# Directions:
Once you reach the line containing "You are a computer-use", return it and every line after it exactly, through the end of the records below, with no pictures.

# Dataset excerpts:
■ ■ ■ ■ ■
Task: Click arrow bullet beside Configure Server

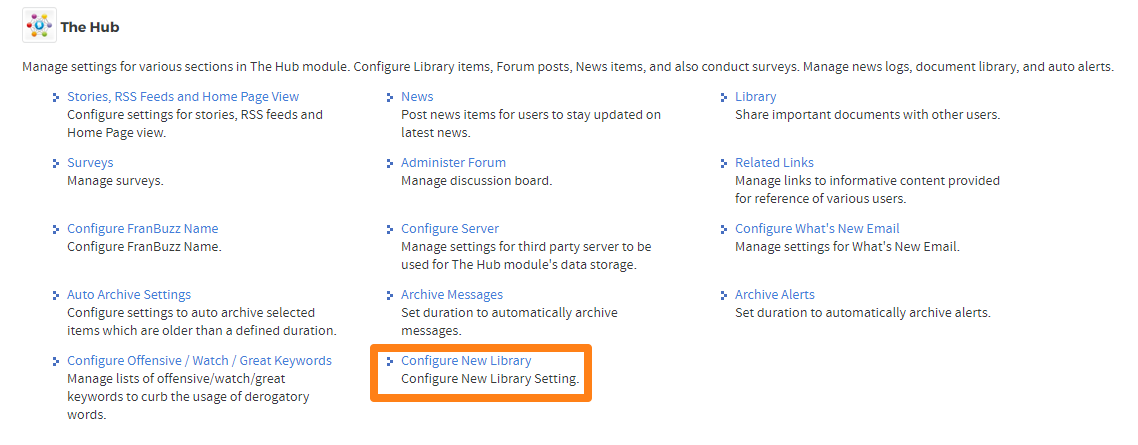Action: (390, 229)
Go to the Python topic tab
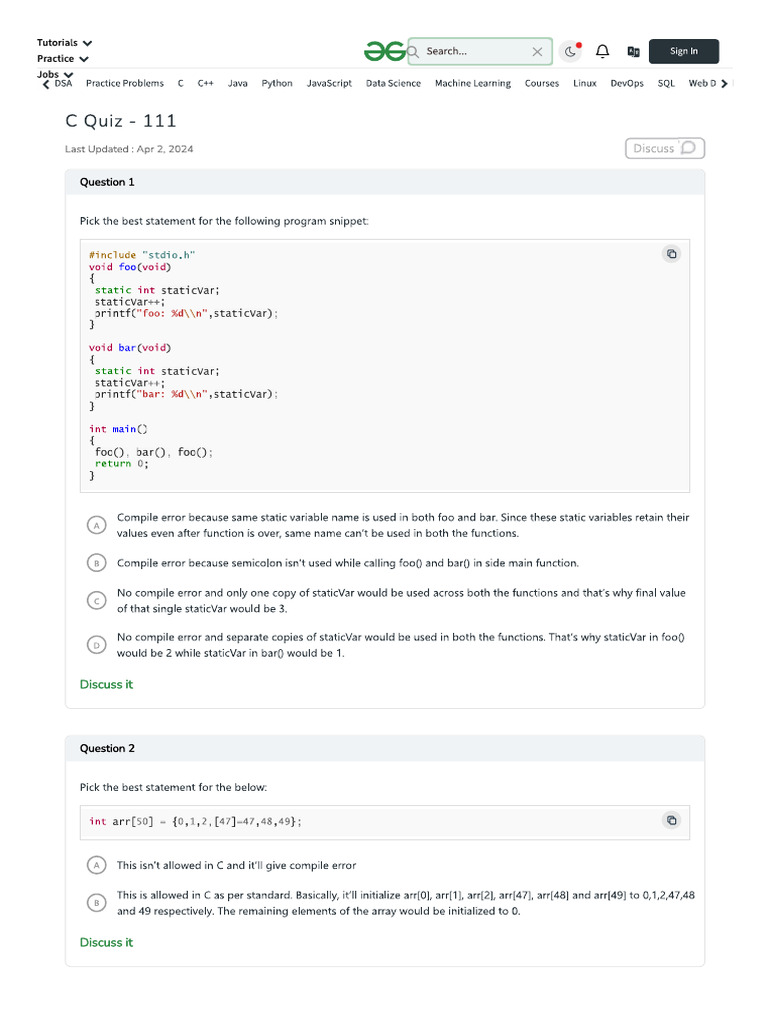Image resolution: width=768 pixels, height=1024 pixels. [277, 84]
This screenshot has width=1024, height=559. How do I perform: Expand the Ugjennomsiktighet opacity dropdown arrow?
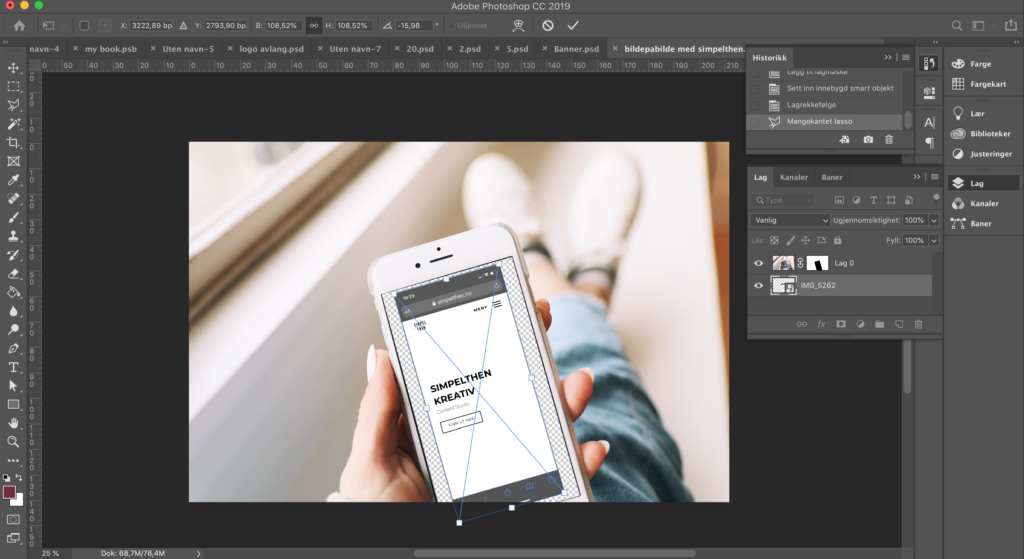pyautogui.click(x=934, y=220)
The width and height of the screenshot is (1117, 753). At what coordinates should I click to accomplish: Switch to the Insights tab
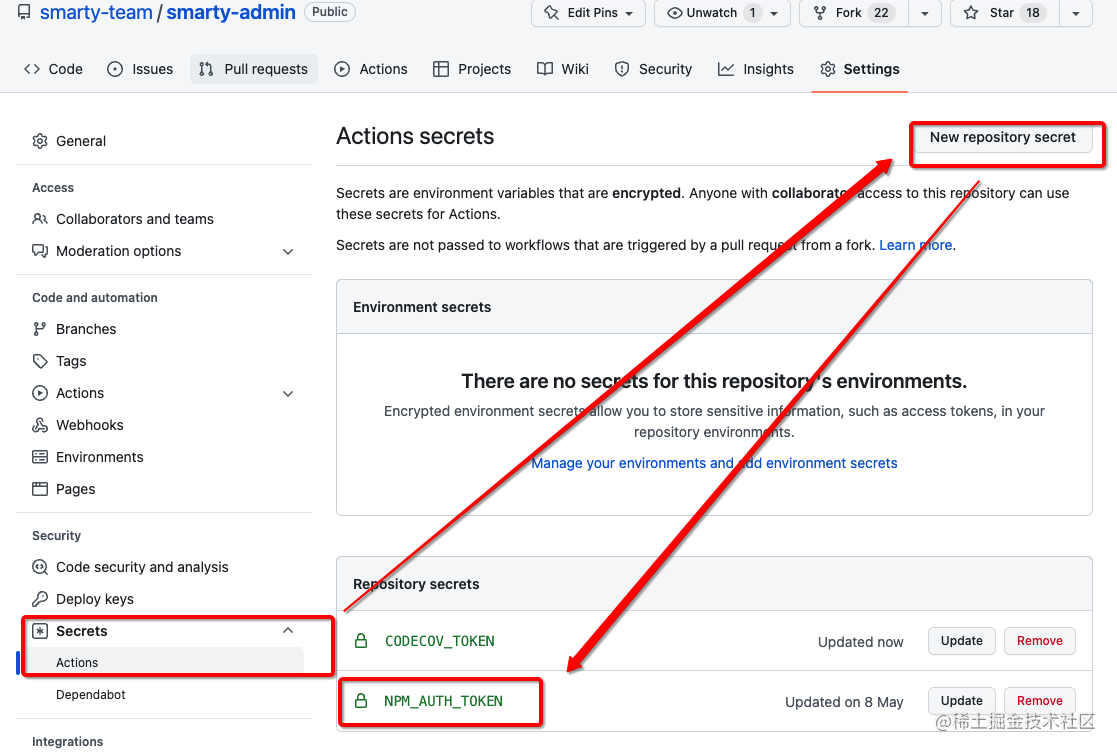(x=756, y=69)
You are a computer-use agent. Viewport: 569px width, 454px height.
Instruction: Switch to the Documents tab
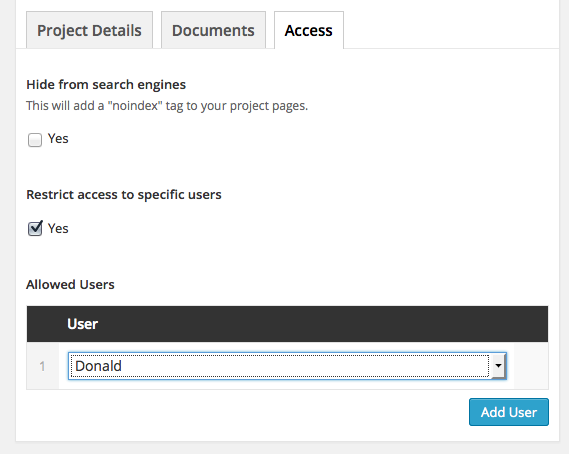213,30
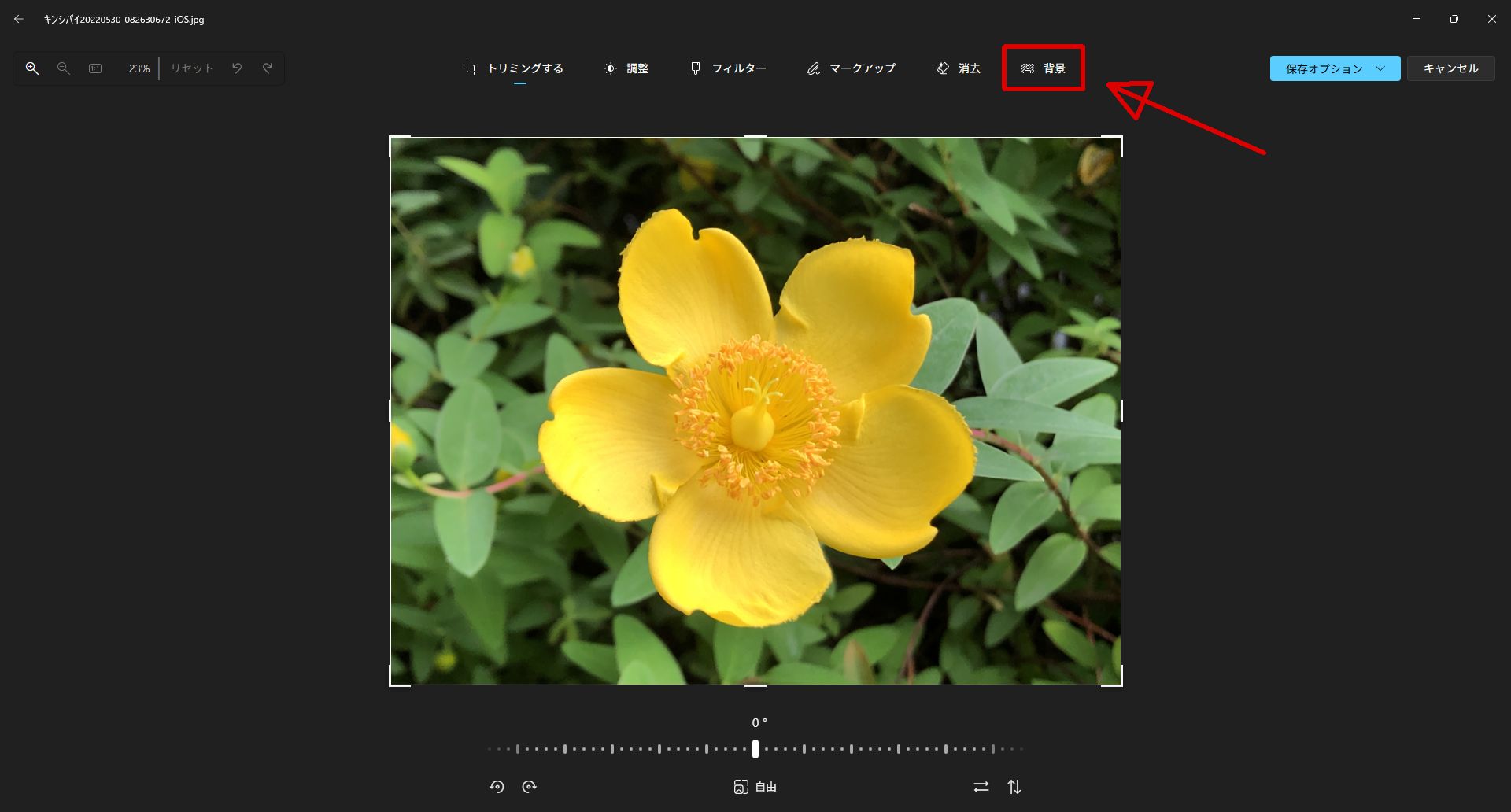The height and width of the screenshot is (812, 1511).
Task: Click the straighten angle slider handle
Action: click(756, 749)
■ ■ ■ ■ ■
# Task response:
You are a computer-use agent. Viewport: 569px width, 454px height.
Instruction: Switch to the Documents tab
213,30
The height and width of the screenshot is (812, 1511).
Task: Click the straighten angle slider handle
Action: click(756, 749)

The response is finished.